GLM 4.7 Flash Uncensored is a community-modified version of Zhipu AI's model with removed content restrictions, using MoE architecture with 30B total

GLM 4.7 Flash Uncensored: Fast Local AI Model

What It Is

GLM 4.7 Flash Uncensored represents a community fine-tune of Zhipu AI’s GLM 4.7 Flash model, specifically modified to remove built-in content restrictions. The model employs a Mixture of Experts (MoE) architecture with 30 billion total parameters but activates only 3 billion during inference, creating an unusual combination of capability and speed.

Two variants exist: Balanced, optimized for coding tasks, and Aggressive, designed for general-purpose applications. Both versions maintain the base model’s performance characteristics while eliminating the safety guardrails typically present in commercial AI models. The fine-tuning work comes from HauhauCS, who has made the models available in multiple quantization formats including Q8_0, Q6_K, and Q4_K_M.

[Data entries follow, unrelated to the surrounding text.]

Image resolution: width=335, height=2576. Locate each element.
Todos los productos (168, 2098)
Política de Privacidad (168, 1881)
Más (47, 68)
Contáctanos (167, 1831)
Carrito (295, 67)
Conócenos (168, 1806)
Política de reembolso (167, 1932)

The MoE architecture explains the speed advantage. Rather than processing inputs through all 30 billion parameters, the model routes each request through a subset of specialized expert networks, keeping only 3 billion parameters active at any given time. This approach delivers performance comparable to much larger models while maintaining inference speeds closer to smaller ones.

Why It Matters

Local AI deployment has historically involved trade-offs between model capability and hardware requirements. GLM 4.7 Flash Uncensored shifts this equation by offering strong performance on consumer hardware. The 3 billion active parameter count means the model runs comfortably on systems with 8-16GB of RAM, particularly when using the Q4_K_M quantization.

Developers working on applications requiring unrestricted output benefit most directly. Content filtering in commercial models often triggers false positives, blocking legitimate use cases in creative writing, security research, or educational contexts. An uncensored variant removes these friction points while preserving the underlying model’s reasoning capabilities.

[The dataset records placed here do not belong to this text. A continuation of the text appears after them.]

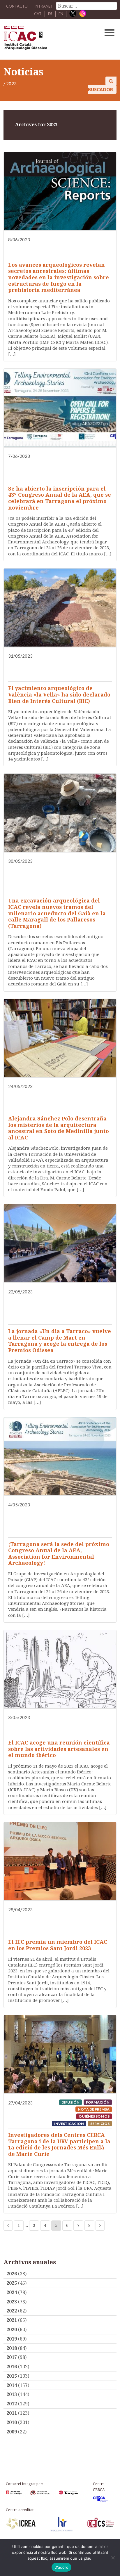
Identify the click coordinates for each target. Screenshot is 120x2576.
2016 (11, 2366)
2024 (11, 2292)
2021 (11, 2320)
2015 (11, 2376)
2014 (11, 2385)
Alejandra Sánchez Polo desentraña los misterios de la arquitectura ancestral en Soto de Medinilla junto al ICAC (58, 1128)
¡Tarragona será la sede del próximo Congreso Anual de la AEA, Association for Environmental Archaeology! (58, 1554)
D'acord (61, 2567)
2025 (11, 2283)
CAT (38, 13)
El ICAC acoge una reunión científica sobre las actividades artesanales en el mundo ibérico (59, 1749)
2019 (11, 2339)
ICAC (47, 39)
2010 (11, 2422)
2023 (11, 2301)
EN (61, 13)
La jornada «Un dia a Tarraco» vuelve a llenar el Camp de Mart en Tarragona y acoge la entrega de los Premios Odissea (59, 1341)
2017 (11, 2357)
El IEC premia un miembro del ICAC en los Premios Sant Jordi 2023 (57, 1945)
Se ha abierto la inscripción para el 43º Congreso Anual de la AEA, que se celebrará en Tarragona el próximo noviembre (59, 498)
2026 (11, 2273)
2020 (11, 2329)
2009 (11, 2431)
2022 (11, 2311)
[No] (113, 2558)
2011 (11, 2413)
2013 (11, 2394)
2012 (11, 2403)
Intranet (43, 6)
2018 (11, 2348)
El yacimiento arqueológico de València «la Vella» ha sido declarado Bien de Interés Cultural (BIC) (59, 694)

The coding-optimized Balanced variant addresses a specific gap in the local AI ecosystem. Many uncensored models prioritize conversational ability over technical accuracy, but developers need models that can handle both unrestricted queries and precise code generation. Having a variant specifically tuned for programming tasks expands the practical applications.

The availability of multiple quantization levels matters for deployment flexibility. Teams can choose Q8_0 for maximum accuracy, Q6_K for balanced performance, or Q4_K_M for resource-constrained environments, all while maintaining compatibility with popular inference engines.

Getting Started

The model works with llama.cpp, LM Studio, Jan, and koboldcpp. Download either variant from https://huggingface.co/HauhauCS/GLM-4.7-Flash-Uncensored-HauhauCS-Balanced or https://huggingface.co/HauhauCS/GLM-4.7-Flash-Uncensored-HauhauCS-Aggressive depending on intended use.

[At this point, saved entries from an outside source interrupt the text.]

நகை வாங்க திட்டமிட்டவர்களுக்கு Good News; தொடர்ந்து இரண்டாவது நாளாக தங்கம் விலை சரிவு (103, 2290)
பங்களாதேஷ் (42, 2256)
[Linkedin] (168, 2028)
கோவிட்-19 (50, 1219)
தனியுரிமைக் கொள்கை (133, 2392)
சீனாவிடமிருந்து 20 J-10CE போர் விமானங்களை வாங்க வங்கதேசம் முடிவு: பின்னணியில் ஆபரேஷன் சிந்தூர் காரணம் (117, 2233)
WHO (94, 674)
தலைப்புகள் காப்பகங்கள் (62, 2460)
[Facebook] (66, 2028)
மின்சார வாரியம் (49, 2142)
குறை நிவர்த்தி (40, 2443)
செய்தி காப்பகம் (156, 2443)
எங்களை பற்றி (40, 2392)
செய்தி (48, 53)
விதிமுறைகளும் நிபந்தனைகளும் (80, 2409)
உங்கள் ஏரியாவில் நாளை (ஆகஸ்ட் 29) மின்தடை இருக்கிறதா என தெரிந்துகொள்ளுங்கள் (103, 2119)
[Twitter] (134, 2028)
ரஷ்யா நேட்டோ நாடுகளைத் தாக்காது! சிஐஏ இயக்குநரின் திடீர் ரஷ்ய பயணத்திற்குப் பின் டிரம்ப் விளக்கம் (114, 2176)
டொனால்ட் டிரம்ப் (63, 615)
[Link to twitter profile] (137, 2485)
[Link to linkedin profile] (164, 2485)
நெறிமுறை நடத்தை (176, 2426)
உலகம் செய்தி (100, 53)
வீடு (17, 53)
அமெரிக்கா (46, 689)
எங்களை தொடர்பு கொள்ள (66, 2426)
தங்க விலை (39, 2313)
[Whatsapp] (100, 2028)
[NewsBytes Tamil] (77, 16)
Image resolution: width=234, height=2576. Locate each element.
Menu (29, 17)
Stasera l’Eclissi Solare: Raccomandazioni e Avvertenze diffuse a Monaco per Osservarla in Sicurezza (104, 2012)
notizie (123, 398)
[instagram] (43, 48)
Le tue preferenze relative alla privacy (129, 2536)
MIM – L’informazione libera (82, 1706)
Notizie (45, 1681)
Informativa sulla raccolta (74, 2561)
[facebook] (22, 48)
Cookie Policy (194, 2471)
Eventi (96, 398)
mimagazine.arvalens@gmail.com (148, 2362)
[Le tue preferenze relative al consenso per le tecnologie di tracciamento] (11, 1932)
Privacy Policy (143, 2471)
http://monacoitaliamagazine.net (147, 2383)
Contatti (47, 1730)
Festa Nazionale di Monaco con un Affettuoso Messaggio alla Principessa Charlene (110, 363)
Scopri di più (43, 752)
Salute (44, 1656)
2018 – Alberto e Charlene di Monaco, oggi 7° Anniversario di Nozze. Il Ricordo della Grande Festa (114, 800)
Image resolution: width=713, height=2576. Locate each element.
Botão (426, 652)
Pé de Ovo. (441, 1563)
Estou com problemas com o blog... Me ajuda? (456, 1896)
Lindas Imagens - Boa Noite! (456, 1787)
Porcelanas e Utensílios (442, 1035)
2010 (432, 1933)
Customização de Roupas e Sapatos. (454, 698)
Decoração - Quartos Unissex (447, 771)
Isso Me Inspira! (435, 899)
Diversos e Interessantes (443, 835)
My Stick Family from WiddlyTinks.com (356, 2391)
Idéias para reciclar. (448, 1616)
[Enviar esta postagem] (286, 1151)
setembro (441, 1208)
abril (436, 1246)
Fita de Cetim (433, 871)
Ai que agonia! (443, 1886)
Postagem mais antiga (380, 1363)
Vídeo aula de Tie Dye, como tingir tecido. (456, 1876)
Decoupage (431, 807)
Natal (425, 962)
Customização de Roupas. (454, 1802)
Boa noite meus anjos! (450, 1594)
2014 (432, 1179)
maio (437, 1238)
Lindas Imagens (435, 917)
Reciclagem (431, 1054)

For llama.cpp, the recommended configuration for general chat is:

./main -m model.gguf --temp 1.0 --top-p 0.95 --min-p 0.01 --jinja

When using the model for tool calling or function execution, adjust parameters to reduce randomness:

./main -m model.gguf --temp 0.7 --top-p 1.0 --repeat-penalty 1.0 --jinja

The --jinja flag ensures proper chat template formatting. Note that Ollama currently has compatibility issues with the chat template, so users should stick with the other supported inference engines until that gets resolved.

For systems with limited VRAM, start with the Q4_K_M quantization. This version typically requires 4-6GB of RAM depending on context length. The Q6_K and Q8_0 versions offer incrementally better quality at the cost of higher memory usage.

Context

GLM 4.7 Flash Uncensored competes with other uncensored models like Dolphin variants and WizardLM Uncensored, but the MoE architecture provides a distinct advantage in inference speed. Most comparable uncensored models either run slower due to higher active parameter counts or sacrifice capability by using smaller architectures.

The model’s Chinese language heritage (GLM originates from Tsinghua University) means it likely performs well on multilingual tasks, though English remains the primary focus for most users. This differs from Western-developed alternatives that may have weaker non-English performance.

Limitations include the chat template incompatibility with Ollama and the general caveats of uncensored models. Without content filtering, the model will generate any requested output, placing responsibility for appropriate use entirely on the operator. This makes it unsuitable for public-facing applications without additional safety layers.

The claimed “lossless” fine-tuning suggests minimal degradation from the base GLM 4.7 Flash model, though independent benchmarking would confirm this. Fine-tuning typically introduces some performance variance, particularly on tasks dissimilar to the training data used for uncensoring.